(PASSAGE TO READ begins)

Note: The following shape editing features can be applied to existent shapes. These shapes must be selected beforehand either on the image canvas or the structure tree (reachable via the Structure_Tab at the left of the canvas)

  • Remove a shape: removes all preselected shapes
  • Add point to selected polygon: Used to manually correct the shape to reach a better enclosure of the text on the image
  • Remove point from selected polygon: See feature above - the other way round
  • Splits a shape into subshapes horizontally: Sometimes necessary to make two shapes out of one, e.g. if one text region contains two columns
  • Splits a shape into subshapes vertically: Used to correct a wrong segmentation. May we want to split one big text region into several (logical) paragraphs, or one line into two and so on.
  • Splits a shape into subshapes by a user defined line: The split line is freely definable, allowing more advanced splits
  • Merge selected shapes: At least two selected structure shapes merge into one new shape
  • Simplifying selected polygon: The selected polygon receives a much simpler shape with less points using an implemented algorithm. The parameter relates to the strength of the simplification - the higher the value the more points of the polygon are removed.

(PASSAGE TO READ ends)

WHAT THIS EXERCISE ASKS:
1/ Answer these questions about the shape editing notes.
(a) Where can shapes be selected before applying the editing features?
(b) What situation is given as an example of when a horizontal split might be necessary?
(c) What happens when the simplification parameter is set to a higher value?
2/ Can you carry on the shape editing notes from their last line?
The rows after the shape editing notes aren't needed for these tasks.

(INFORMATION begins)

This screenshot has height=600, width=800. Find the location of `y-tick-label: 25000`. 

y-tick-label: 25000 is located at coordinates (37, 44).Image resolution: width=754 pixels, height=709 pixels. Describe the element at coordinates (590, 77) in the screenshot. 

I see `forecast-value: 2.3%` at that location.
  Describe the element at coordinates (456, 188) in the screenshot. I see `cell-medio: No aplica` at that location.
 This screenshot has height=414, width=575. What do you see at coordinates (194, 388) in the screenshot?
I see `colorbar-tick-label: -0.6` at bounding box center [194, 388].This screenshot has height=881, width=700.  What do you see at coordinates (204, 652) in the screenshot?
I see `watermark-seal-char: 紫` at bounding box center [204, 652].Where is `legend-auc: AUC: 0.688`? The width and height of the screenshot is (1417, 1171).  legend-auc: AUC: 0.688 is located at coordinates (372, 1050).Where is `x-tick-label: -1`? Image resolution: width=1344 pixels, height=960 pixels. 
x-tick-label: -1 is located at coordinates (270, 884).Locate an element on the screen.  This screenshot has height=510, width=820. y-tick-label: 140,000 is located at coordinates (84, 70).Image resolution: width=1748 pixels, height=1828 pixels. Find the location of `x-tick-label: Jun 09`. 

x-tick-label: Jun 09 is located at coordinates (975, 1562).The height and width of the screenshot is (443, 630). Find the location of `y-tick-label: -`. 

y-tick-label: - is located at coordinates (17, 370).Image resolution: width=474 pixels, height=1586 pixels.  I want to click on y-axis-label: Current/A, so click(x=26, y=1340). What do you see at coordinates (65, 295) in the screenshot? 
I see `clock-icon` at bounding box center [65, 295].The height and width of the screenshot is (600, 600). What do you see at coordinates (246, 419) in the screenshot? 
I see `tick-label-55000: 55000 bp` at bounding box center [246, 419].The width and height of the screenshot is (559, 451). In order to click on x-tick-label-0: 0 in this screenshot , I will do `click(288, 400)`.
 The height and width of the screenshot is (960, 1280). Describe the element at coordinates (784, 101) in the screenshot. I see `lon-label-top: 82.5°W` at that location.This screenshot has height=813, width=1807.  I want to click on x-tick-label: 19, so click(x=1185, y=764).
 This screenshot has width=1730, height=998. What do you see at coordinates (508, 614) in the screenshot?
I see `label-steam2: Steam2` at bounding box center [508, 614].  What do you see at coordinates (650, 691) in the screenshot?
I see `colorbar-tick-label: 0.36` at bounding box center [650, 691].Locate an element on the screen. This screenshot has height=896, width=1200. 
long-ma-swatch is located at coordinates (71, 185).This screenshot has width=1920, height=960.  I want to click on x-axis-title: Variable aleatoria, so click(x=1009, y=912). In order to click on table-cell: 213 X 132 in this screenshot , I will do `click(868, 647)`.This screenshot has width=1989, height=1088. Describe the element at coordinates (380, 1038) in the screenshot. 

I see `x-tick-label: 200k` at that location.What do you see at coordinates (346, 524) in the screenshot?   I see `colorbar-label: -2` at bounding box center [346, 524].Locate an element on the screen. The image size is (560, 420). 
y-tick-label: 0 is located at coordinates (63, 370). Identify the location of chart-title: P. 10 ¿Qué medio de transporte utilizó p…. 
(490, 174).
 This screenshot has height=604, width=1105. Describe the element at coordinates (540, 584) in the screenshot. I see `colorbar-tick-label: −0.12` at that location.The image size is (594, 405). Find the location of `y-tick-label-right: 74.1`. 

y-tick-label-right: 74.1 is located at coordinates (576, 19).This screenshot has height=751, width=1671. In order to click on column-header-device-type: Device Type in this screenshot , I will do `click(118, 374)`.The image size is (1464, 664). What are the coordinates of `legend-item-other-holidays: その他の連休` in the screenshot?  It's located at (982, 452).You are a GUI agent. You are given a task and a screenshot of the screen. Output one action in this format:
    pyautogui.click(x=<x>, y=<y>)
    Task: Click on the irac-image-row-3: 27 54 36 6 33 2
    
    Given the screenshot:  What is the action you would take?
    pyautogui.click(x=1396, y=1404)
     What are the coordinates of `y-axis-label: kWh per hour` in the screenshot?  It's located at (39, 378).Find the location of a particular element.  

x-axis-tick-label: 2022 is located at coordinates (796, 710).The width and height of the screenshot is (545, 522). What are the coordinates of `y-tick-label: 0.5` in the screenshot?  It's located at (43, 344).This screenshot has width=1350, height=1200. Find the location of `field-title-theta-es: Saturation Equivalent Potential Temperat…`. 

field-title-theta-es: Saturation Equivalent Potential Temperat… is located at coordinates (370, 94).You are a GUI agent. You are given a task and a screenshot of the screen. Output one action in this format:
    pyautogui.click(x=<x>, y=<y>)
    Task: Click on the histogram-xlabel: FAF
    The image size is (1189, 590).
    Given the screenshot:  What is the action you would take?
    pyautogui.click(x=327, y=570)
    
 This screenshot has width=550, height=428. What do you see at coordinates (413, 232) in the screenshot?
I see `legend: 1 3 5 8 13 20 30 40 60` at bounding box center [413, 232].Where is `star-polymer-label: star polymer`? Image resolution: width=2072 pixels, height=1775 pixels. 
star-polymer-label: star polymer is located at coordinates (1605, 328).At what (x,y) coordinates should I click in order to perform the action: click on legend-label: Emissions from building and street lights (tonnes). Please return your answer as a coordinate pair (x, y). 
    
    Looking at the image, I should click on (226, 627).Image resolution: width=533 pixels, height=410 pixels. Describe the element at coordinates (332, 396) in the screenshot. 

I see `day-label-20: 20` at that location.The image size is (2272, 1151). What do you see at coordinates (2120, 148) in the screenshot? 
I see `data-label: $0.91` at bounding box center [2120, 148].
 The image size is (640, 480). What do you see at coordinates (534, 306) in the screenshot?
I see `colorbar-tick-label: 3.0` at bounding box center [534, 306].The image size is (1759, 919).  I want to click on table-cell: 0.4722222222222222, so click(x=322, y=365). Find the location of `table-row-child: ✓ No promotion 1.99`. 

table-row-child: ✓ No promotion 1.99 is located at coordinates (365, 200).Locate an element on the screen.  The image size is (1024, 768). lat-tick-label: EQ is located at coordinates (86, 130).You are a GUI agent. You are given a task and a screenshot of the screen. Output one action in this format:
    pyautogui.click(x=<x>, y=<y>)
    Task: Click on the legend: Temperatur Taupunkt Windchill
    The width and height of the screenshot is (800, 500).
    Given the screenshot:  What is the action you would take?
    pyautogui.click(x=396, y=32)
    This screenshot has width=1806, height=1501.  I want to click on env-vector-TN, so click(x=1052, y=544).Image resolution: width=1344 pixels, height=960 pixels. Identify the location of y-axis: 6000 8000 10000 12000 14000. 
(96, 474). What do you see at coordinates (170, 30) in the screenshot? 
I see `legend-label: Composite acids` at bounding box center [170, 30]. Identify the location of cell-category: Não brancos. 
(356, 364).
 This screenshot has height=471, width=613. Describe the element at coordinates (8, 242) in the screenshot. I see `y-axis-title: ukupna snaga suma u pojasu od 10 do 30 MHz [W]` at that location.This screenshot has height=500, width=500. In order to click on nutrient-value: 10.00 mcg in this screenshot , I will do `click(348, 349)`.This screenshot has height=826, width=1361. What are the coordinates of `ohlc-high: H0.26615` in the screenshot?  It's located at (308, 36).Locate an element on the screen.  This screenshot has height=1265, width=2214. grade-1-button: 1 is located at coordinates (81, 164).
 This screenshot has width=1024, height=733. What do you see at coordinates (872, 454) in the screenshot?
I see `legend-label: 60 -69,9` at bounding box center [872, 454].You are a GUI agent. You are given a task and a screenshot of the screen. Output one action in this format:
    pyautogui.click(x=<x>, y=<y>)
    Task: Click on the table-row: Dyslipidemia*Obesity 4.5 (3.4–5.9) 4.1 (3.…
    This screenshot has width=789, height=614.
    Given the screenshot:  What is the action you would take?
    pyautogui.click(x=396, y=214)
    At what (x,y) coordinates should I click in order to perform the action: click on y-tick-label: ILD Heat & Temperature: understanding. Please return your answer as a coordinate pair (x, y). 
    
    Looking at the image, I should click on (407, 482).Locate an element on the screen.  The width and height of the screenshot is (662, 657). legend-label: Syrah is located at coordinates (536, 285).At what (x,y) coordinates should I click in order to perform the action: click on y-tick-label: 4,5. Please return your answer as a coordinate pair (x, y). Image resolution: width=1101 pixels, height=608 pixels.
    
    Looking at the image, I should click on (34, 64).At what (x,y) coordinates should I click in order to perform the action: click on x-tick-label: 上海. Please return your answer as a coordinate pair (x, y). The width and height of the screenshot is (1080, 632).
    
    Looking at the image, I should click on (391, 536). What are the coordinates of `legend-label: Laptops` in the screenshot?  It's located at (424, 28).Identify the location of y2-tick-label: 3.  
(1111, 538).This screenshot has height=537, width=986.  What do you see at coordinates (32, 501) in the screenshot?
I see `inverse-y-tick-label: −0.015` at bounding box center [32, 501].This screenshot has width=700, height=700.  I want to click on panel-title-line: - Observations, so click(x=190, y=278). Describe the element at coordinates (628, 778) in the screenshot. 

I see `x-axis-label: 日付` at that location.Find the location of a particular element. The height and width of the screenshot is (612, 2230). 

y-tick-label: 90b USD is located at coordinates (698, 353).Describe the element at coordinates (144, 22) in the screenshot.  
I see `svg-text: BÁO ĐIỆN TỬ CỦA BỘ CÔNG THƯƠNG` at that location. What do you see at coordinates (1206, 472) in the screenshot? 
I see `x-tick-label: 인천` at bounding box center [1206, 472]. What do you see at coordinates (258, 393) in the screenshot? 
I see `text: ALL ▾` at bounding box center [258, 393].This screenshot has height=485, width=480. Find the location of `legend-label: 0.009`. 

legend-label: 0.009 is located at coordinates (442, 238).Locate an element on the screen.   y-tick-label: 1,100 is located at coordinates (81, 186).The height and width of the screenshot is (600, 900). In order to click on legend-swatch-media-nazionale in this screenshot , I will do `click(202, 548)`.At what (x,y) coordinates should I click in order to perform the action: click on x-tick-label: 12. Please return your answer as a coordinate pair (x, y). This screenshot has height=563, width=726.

(INFORMATION ends)

TASK-BY-TASK ANSWERS:
1/
(a) On the image canvas or in the structure tree.
(b) When one text region contains two columns.
(c) More points of the polygon are removed.

2/
The Text Editor

The text editor and the text editor menu bar

The Text Editor is strongly connected with the Canvas. More precisely the full text - either automatically detected or transcribed - is connected with the image on line or word level. If a line is selected and therefore highlighted in the Canvas the same happens simultaneously in the text editor. So Transkribus is made for fast and comfortable transcription or correction of text. All tools needed for that task can be found in the

Text Editor Menu Bar

  • Line based/Word based: There are two modes to work with the text of a document. For HTR recognition the "Line based" mode is used, for OCR text use "Word based" display. The reason for this is that currently HTR does neither provide coordinates of words, nor are word regions (segments) necessary to train the HTR engine.
  • Region: Easily change text regions back and forth or jump directly to the region number you type in
  • Change font: Change global display font of the text fields to your favorite settings. Note: this is only for display purposes, not for later exporting the text.
  • Toggle line bullets: Show or hide line numbering. If the line bullets are green, an HTR has been performed and the suggestion editor can be used!
  • Alignment: Left / Center / Right alignment of text
  • Visible line above and beneath: If selected the current line in the editor lies not entirely on the upper or lower border
  • Show styles: Toggle each of the following options to render them in the editor
    • Font type styles: serif, monospace, letter spaced
    • Text style: normal, italic, bold, bold & italic
    • Other: underlined, strikethrough, etc.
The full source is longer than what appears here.